7. Missing or Delayed Documentation
A site’s responsiveness and attention to documentation directly correlate with their operational readiness. Red flags include:
- Delays in submitting CVs, training certificates, or questionnaires
- Unsigned or incomplete delegation logs
- Conflicting names or data across feasibility and regulatory documents
- Electronic signatures not compliant with 21 CFR Part 11 or Annex 11
Timely documentation is a baseline expectation. Sites unable to provide critical files during feasibility may struggle with startup and regulatory inspection preparedness.
8. High Staff Turnover or Understaffing
Staffing instability affects trial continuity and protocol compliance. Feasibility reviewers should flag:
- New or untrained study coordinators without trial experience
- Single-person clinical teams with no backup for key functions
- Recent turnover of PI or sub-investigators within 3 months
- No defined roles and responsibilities in site organizational chart
Sponsors may request staffing plans, interview the full study team, and assess their capacity for protocol-required tasks.
9. Resistance to Remote Monitoring or Digital Tools
Modern trials increasingly require eCRF, remote SDV, eConsent, and EDC/IRT access.
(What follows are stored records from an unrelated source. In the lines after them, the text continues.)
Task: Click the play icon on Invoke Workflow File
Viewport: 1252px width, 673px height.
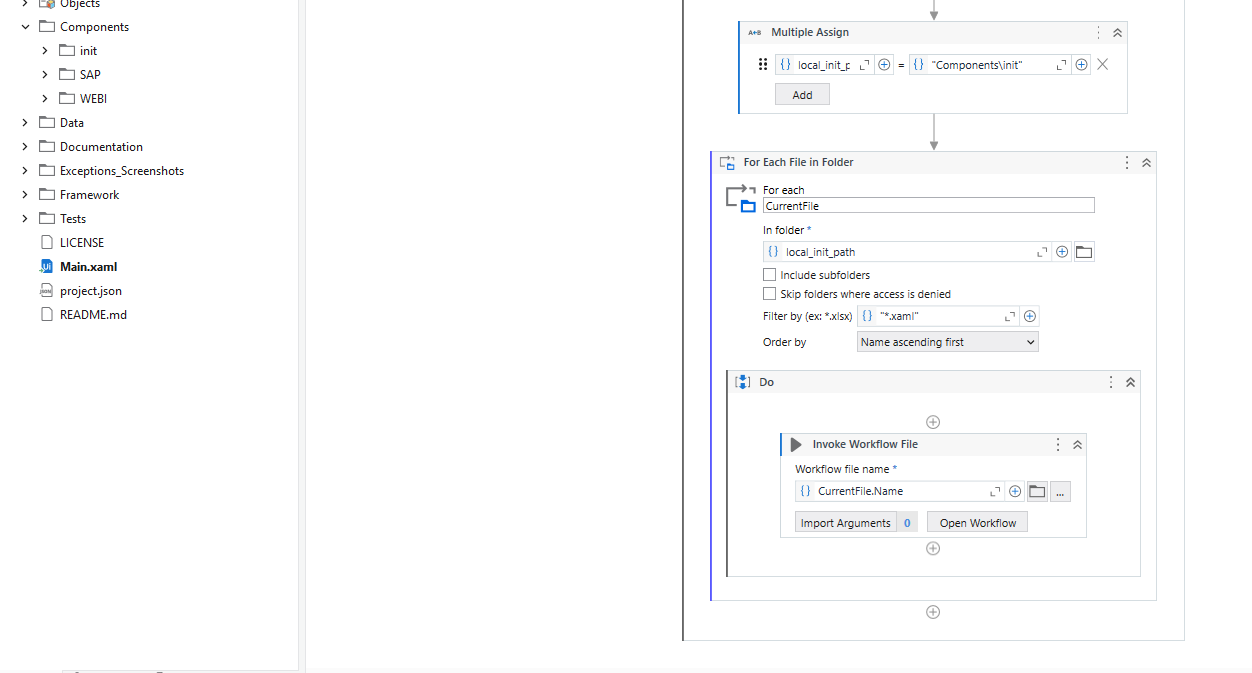Action: click(795, 444)
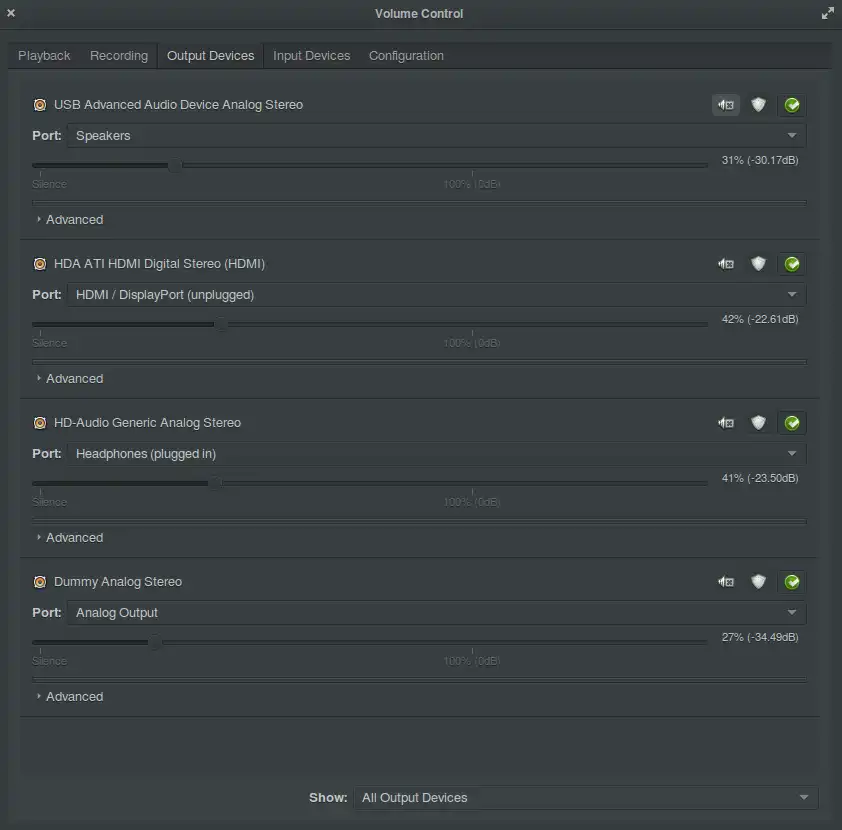Lock channels for USB Advanced Audio Device
The height and width of the screenshot is (830, 842).
(758, 105)
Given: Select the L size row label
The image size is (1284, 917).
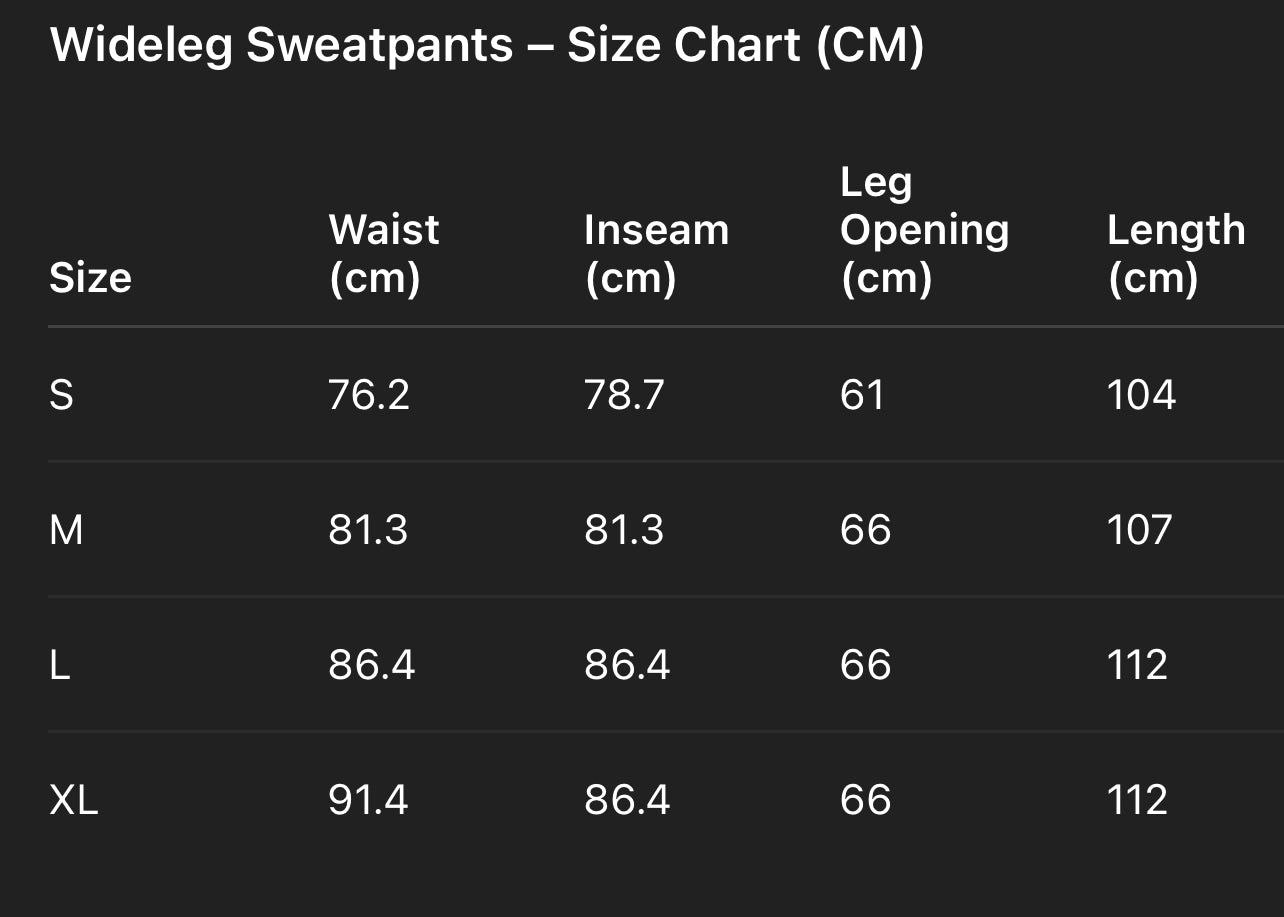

Sites presenting digital reluctance or technical limitations pose risks:
- No access to validated computers or secure internet
- Limited experience with EDC platforms like RAVE or InForm
- Inability to support remote access for monitors
- Refusal to implement eConsent or telemedicine components
Technology readiness should be included in the feasibility checklist, and weak areas flagged for additional IT onboarding or support requirements.
10. Ethics Committee Delays or Regulatory Barriers
Sites with historically long or unpredictable EC/IRB timelines can delay study startup. Other red flags include:
- Unregistered EC or expired accreditation
- EC meets infrequently or lacks electronic submission
- Complex internal hospital approval layers beyond IRB
- Frequent protocol rejections or consent template rework
Sites should be asked to provide average EC timelines and prior approval letters to validate claims of startup readiness.
Addressing Red Flags: Not All Are Disqualifiers
While red flags help identify high-risk sites, they do not always require disqualification. Sponsors may take one of several approaches:
- Request clarification or additional documents before final decision
- Implement conditional approval with time-bound CAPAs
- Schedule a follow-up visit or teleconference with PI
- Provide protocol-specific training or infrastructure support
Documentation of risk mitigation measures should be recorded in the site qualification file and Trial Master File (TMF).
Best Practices for Red Flag Identification
- Use standardized feasibility scoring tools with risk weightings
- Document all observations during pre-study visits and interviews
- Cross-check responses with internal CTMS, audit logs, and inspection histories
- Maintain a red flag log for all candidate sites with reviewer comments
- Engage QA or clinical operations leads in risk-based site selection meetings
Conclusion
Identifying red flags during site capability assessments is essential to conducting risk-based site selection in clinical trials. By recognizing common indicators—ranging from missing documentation to infrastructure gaps or performance history concerns—sponsors can proactively avoid delays, compliance failures, and quality issues. Red flag management should be systematic, documented, and integrated into the sponsor’s feasibility SOPs and TMF documentation processes. Through early detection and structured mitigation, sponsors improve trial reliability, inspection readiness, and operational efficiency across the study lifecycle.